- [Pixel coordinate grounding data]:
Content starts

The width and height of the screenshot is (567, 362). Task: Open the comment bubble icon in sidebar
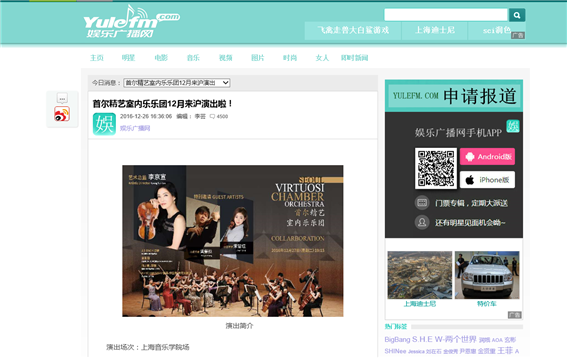pyautogui.click(x=62, y=98)
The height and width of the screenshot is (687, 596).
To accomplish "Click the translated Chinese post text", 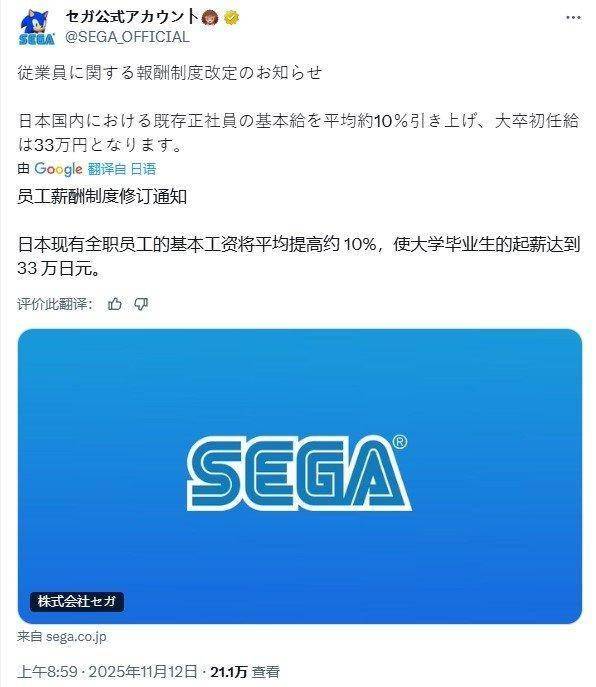I will [298, 232].
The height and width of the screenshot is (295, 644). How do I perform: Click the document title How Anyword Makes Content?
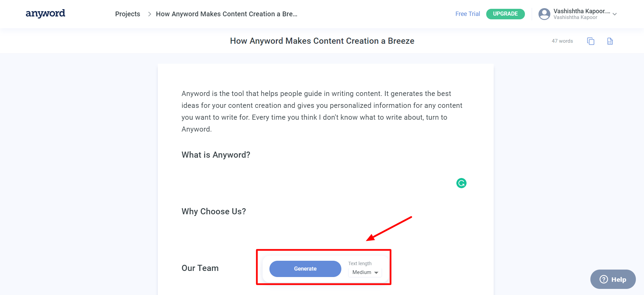pyautogui.click(x=322, y=41)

Content ends

- [Exercise goal]: Quote, word for word and nothing more, every line from the line with "The height and width of the screenshot is (295, 644)." to the end of the entries, including both ends; skip any pictures.

- [Task answer]:
The height and width of the screenshot is (295, 644). How do I perform: Click the document title How Anyword Makes Content?
pyautogui.click(x=322, y=41)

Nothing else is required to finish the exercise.